/---

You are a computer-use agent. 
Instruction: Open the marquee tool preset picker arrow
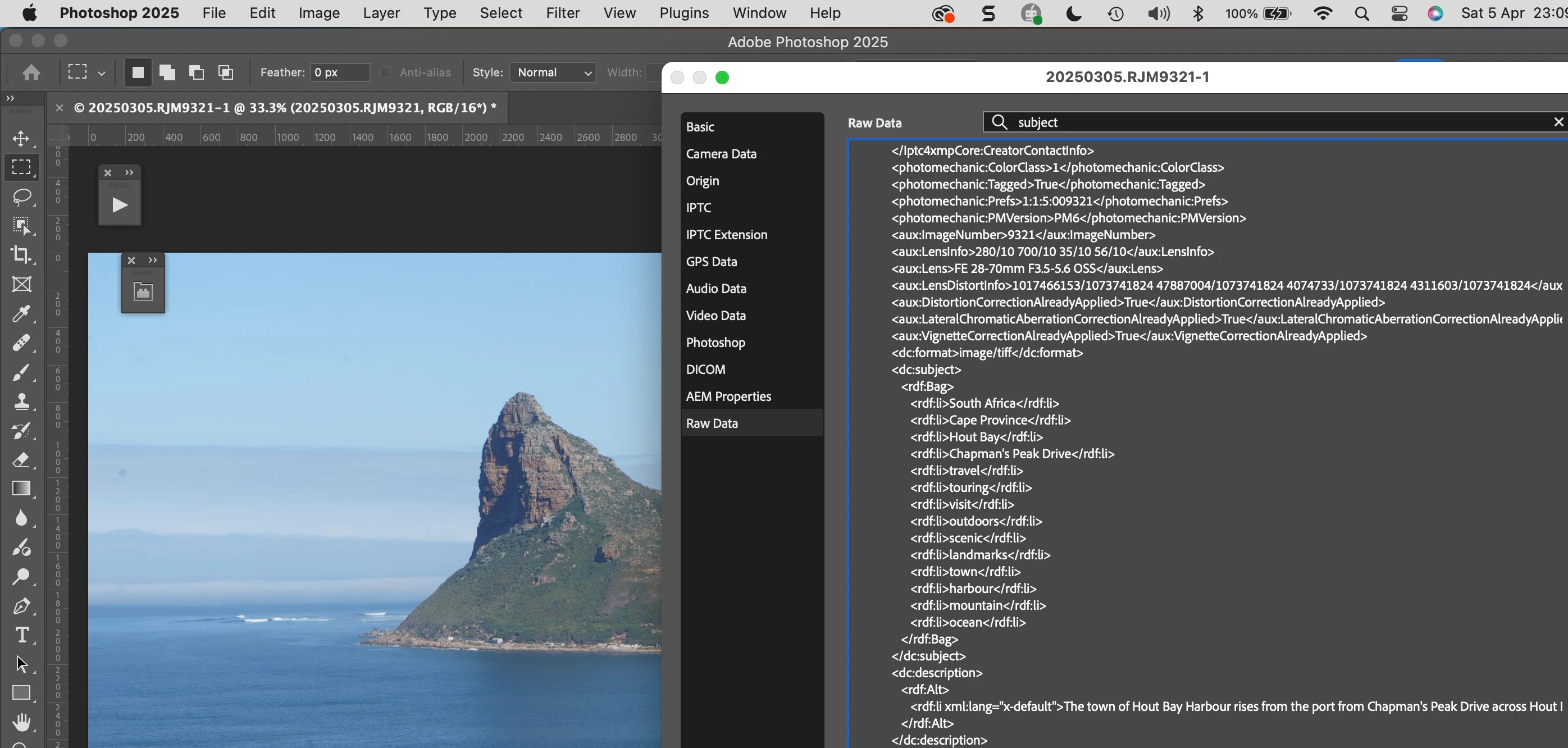point(102,73)
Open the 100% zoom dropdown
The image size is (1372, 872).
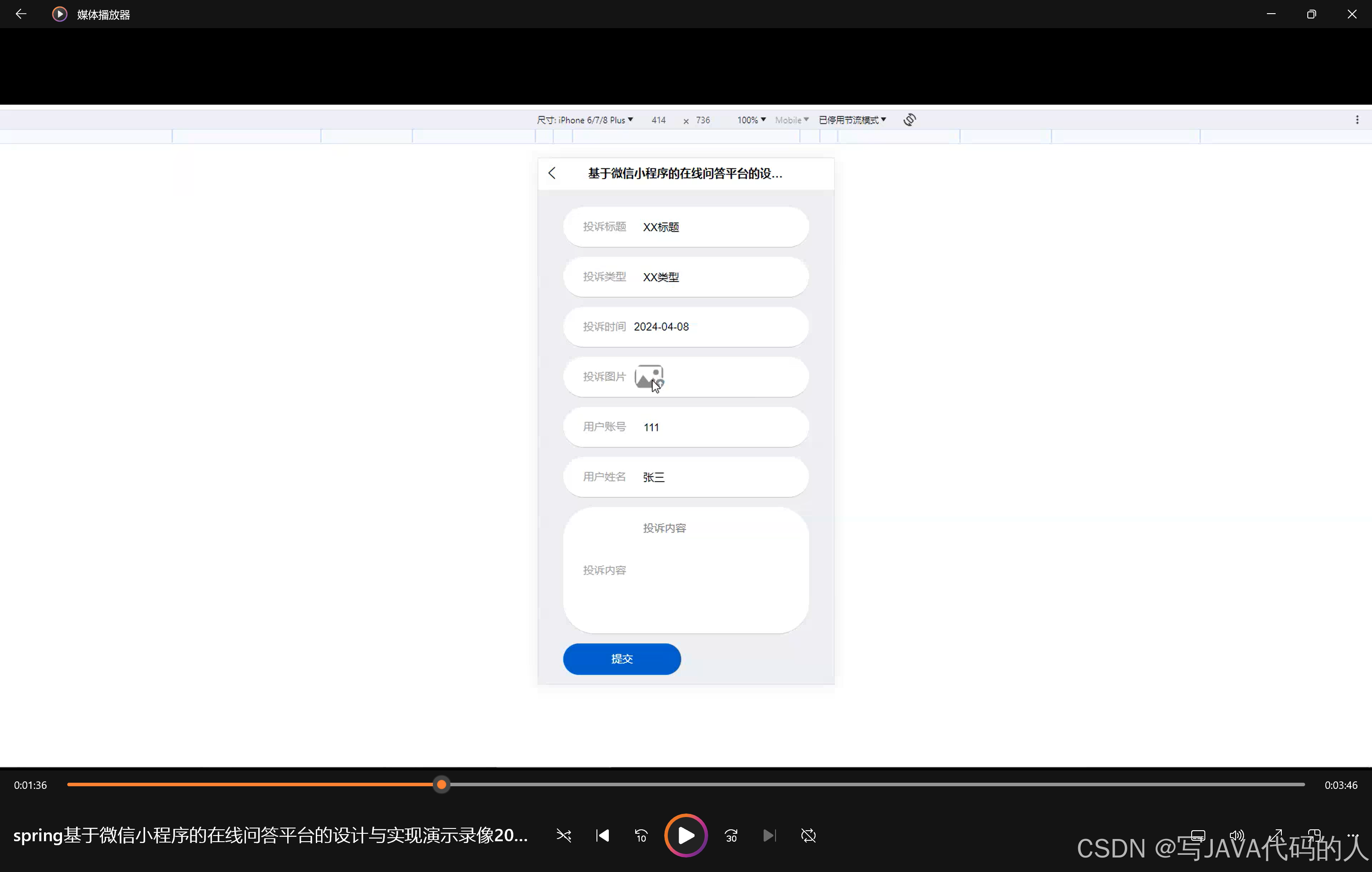(x=750, y=120)
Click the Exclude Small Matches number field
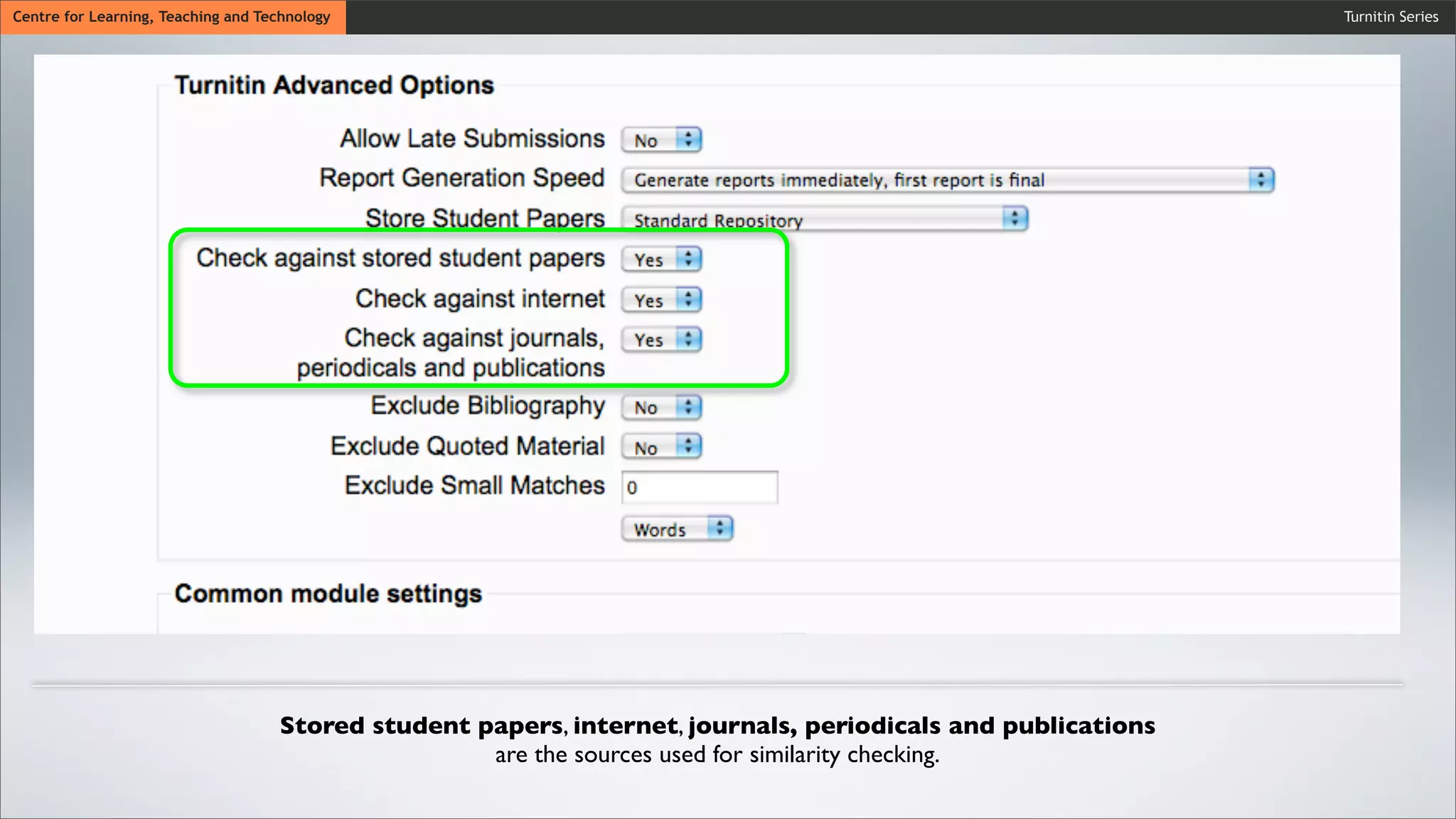Viewport: 1456px width, 819px height. tap(700, 488)
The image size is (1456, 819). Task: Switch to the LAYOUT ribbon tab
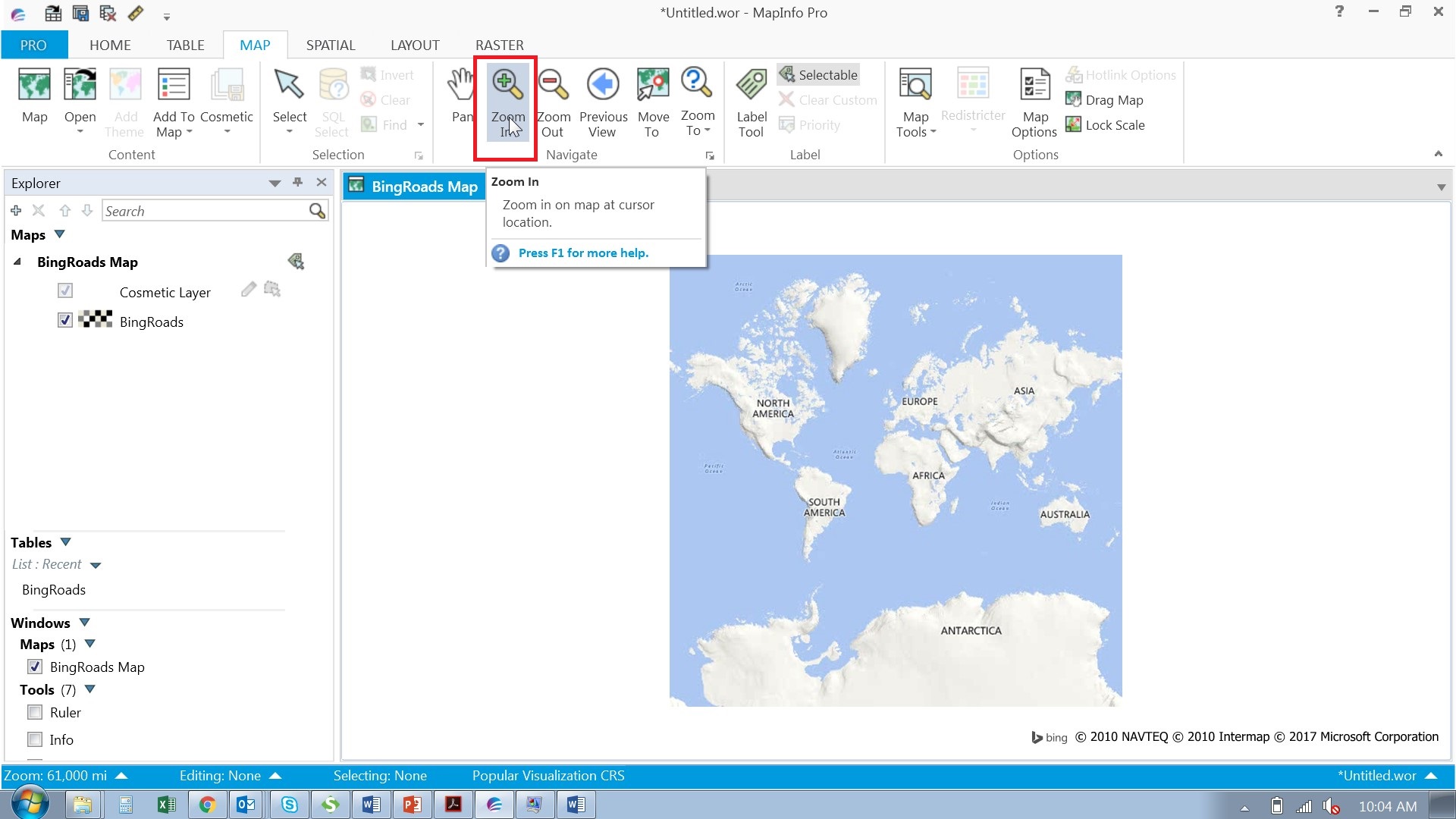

\---

• **Required action**
Quote the material above exactly, from the line holding "The image size is (1372, 872)." through its last line, including both. Omit the pictures.

• **Answer box**
The image size is (1372, 872).
(x=750, y=120)
Click the Exclude Small Matches number field
Viewport: 1456px width, 819px height. tap(700, 488)
The image size is (1456, 819). Task: Switch to the LAYOUT ribbon tab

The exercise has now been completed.